--- Problems and tasks ---
#1 Answer these questions using the film review.
(a) Which actor plays Tommy?
(b) What earlier film is listed in parentheses after the director's name?
(c) In the list of metaphors, what is Mulligan shown focusing on?
#2 Write out word for word the part of the film review starting at "The three short" and ending at "tear stained epilogue.".

─── Document text

We are told that “the students of Hailsham are special”, just how special is left to their morally conflicted Guardian to disclose during an impromptu life lesson; for these children are echoes of another life, perceived as soulless by their carers, they exist purely as organ donors for a “real person”, sacrificing their bodies before finally completing.
The three short lives that we observe are those of Kathy (Carey Mulligan), Tommy (Andrew Garfield), and Ruth (Keira Knightly). We witness the fledgling relationship between Kathy and Tommy, one that is usurped by the scheming vindictiveness of youth embodied by Ruth and the ensuing regimented life that that the trio must live; through separations, reunions, and departures.
Never Let Me Go signals its intentions early as a narrative laced with pain and loss, from the moment Sally Hawkins holds her impromptu revelatory lecture, the film aches with the knowledge of the children’s fate, but although this is a thematically morose story, the overriding feeling is of a seize the day mentality that is truly inspirational right up to the tear stained epilogue.
Some will find the characters and performances alienating, but that’s the point, we too are looking at them as though they are cattle, as if knowing their ultimate fate dehumanises them in some way. But those that embrace the narrative conventions will be rewarded with a heartbreaking central turn from Mulligan in particular; an understated performance of delicate strength that allows us a window into her seemingly futile existence, and more importantly makes us care.
Garfield shines strongest during the key final act, but prior to that his impact is fleeting. Knightly comes and goes from the plot and unfortunately fumbles a couple of huge dramatic beats, but that is more to do with the condensed plot, a side-effect of any adapted screenplay and one which seems to effect Never Let Me Go quite a lot.
Director Romanek (One Hour Photo) uses a Mulligan voiceover in an attempt to make up for the information that the written word could have enlightened us with, but even then the film does feel rushed, with not enough time spent in the respective phases of their lives.
Where he does succeed is in making the film beautiful to look at, sure the metaphors aren’t subtle; a bird freely fluttering through the window, the longing stares out over the expansive ocean, and Mulligan focusing on the old woman she’ll never become, but its mise en scene of fading hues marries perfectly with these themes of mortality.
Bittersweet, but reflectively uplifting, Never Let Me Go continues the great start we’ve had in 2011.

──────
─── Record extracts

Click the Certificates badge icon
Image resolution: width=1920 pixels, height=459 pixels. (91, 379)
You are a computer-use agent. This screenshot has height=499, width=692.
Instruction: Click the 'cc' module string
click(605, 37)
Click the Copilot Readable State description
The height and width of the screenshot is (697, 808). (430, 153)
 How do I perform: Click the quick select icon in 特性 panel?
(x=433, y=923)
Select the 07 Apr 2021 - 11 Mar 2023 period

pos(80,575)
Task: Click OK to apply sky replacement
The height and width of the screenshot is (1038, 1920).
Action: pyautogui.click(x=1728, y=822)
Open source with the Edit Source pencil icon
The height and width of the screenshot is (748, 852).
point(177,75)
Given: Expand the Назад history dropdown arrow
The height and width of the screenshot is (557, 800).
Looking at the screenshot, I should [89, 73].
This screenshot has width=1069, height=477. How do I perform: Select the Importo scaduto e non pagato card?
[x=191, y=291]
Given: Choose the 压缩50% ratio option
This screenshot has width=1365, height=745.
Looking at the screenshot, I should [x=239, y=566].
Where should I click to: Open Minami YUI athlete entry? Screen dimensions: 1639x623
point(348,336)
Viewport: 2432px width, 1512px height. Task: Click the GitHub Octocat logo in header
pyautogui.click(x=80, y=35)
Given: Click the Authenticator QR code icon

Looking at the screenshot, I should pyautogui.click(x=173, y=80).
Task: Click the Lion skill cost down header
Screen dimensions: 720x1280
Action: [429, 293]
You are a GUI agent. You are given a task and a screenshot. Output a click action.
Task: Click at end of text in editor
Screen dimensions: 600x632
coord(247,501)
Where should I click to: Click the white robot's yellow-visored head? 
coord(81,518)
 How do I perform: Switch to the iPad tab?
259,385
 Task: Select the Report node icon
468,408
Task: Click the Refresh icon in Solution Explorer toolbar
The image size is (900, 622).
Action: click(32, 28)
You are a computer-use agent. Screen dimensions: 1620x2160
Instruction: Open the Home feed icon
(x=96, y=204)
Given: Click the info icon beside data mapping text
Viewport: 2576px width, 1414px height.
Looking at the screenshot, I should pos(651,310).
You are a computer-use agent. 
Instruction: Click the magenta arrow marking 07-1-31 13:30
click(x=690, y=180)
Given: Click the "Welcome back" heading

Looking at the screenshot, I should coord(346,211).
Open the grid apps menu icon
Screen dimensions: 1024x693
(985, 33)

──────

--- Task responses ---
#1
(a) Andrew Garfield
(b) One Hour Photo
(c) The old woman she'll never become

#2
The three short lives that we observe are those of Kathy (Carey Mulligan), Tommy (Andrew Garfield), and Ruth (Keira Knightly). We witness the fledgling relationship between Kathy and Tommy, one that is usurped by the scheming vindictiveness of youth embodied by Ruth and the ensuing regimented life that that the trio must live; through separations, reunions, and departures.
Never Let Me Go signals its intentions early as a narrative laced with pain and loss, from the moment Sally Hawkins holds her impromptu revelatory lecture, the film aches with the knowledge of the children’s fate, but although this is a thematically morose story, the overriding feeling is of a seize the day mentality that is truly inspirational right up to the tear stained epilogue.